> Data to process:
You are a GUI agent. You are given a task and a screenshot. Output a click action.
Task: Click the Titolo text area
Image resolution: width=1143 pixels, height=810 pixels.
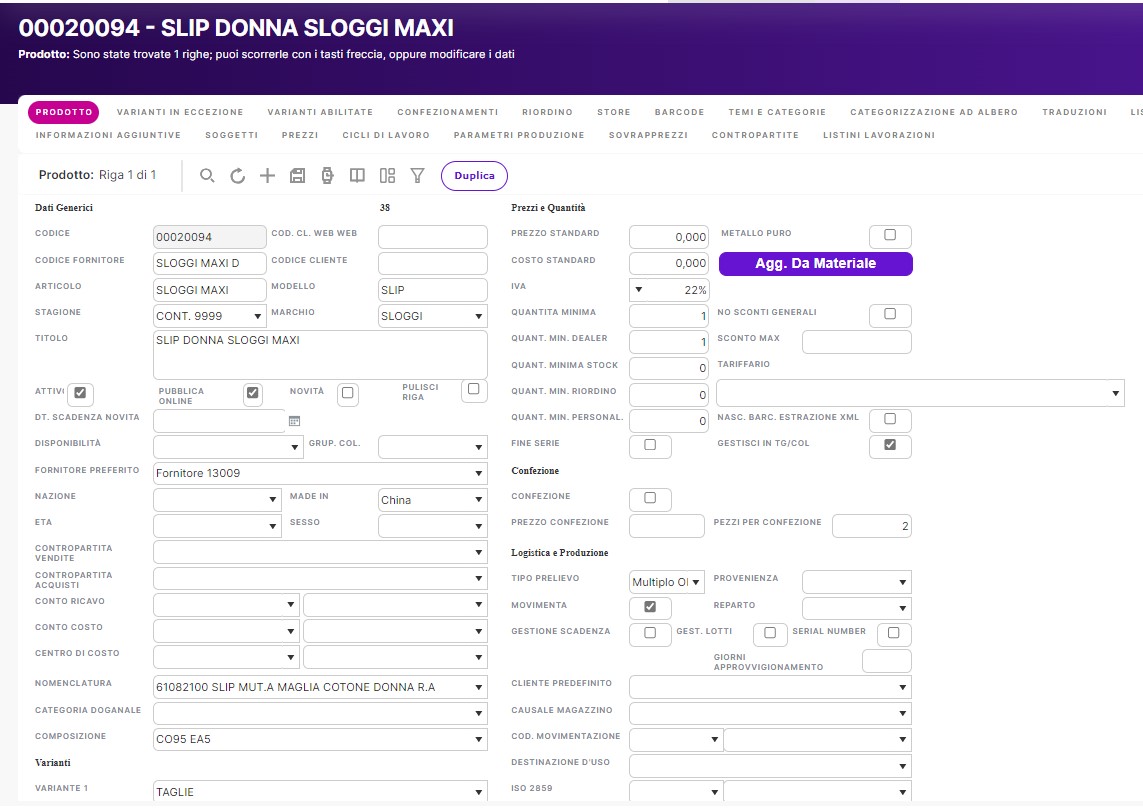point(320,355)
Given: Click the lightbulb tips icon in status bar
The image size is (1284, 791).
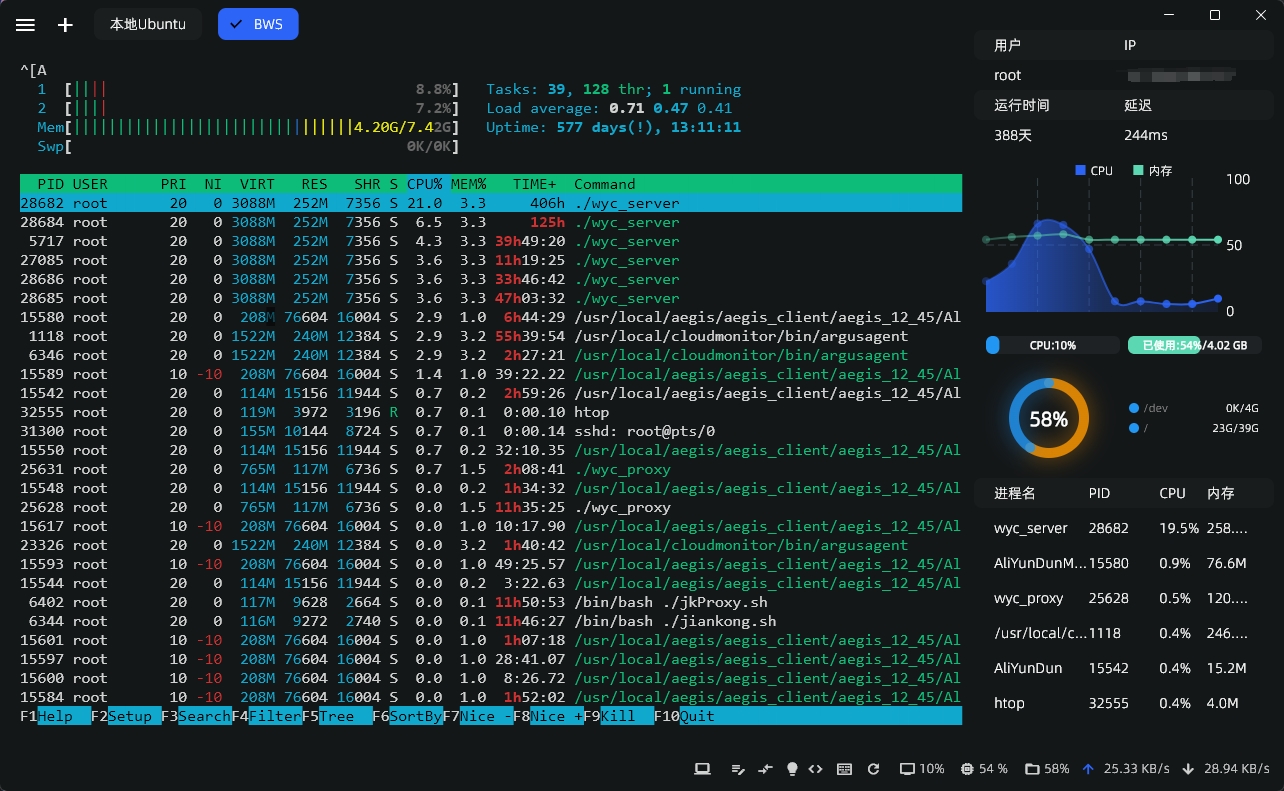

> Assigned task:
Please retype, exactly and only, the lines from the one holding "Given: Click the" to the end of the entries, both ends included, without any pictures.

> Problem solution:
Given: Click the lightbulb tips icon in status bar
The image size is (1284, 791).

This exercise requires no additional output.